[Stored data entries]
------------

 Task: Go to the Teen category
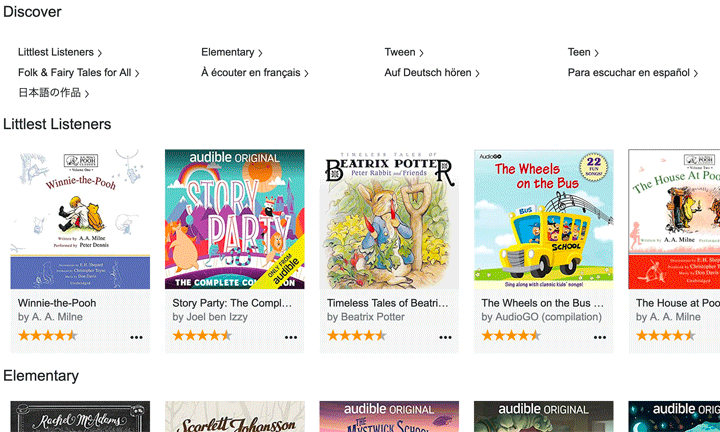pos(583,52)
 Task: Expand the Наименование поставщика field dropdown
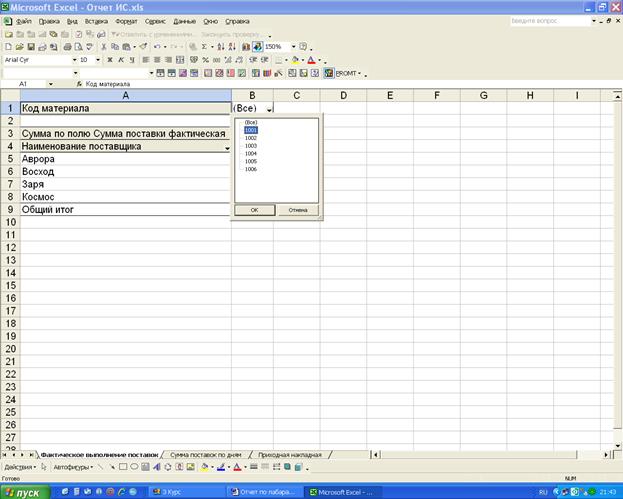click(227, 147)
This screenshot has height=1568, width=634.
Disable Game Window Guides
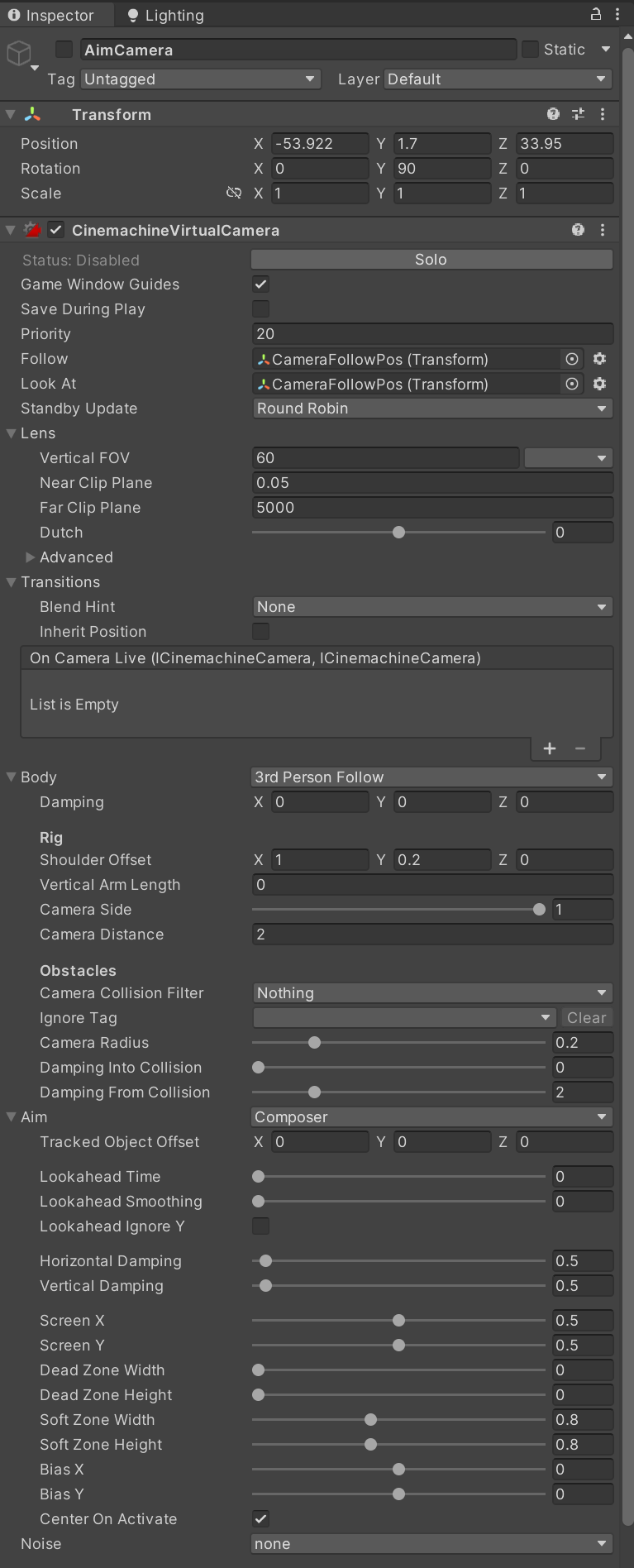(260, 284)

------------

> _Activity_
Leave the pictures out and return each entry exactly.

> _Task answer_
 Task: Go to the Teen category
pos(583,52)
 Task: Expand the Наименование поставщика field dropdown
click(227, 147)
This screenshot has height=1568, width=634.
Disable Game Window Guides
(260, 284)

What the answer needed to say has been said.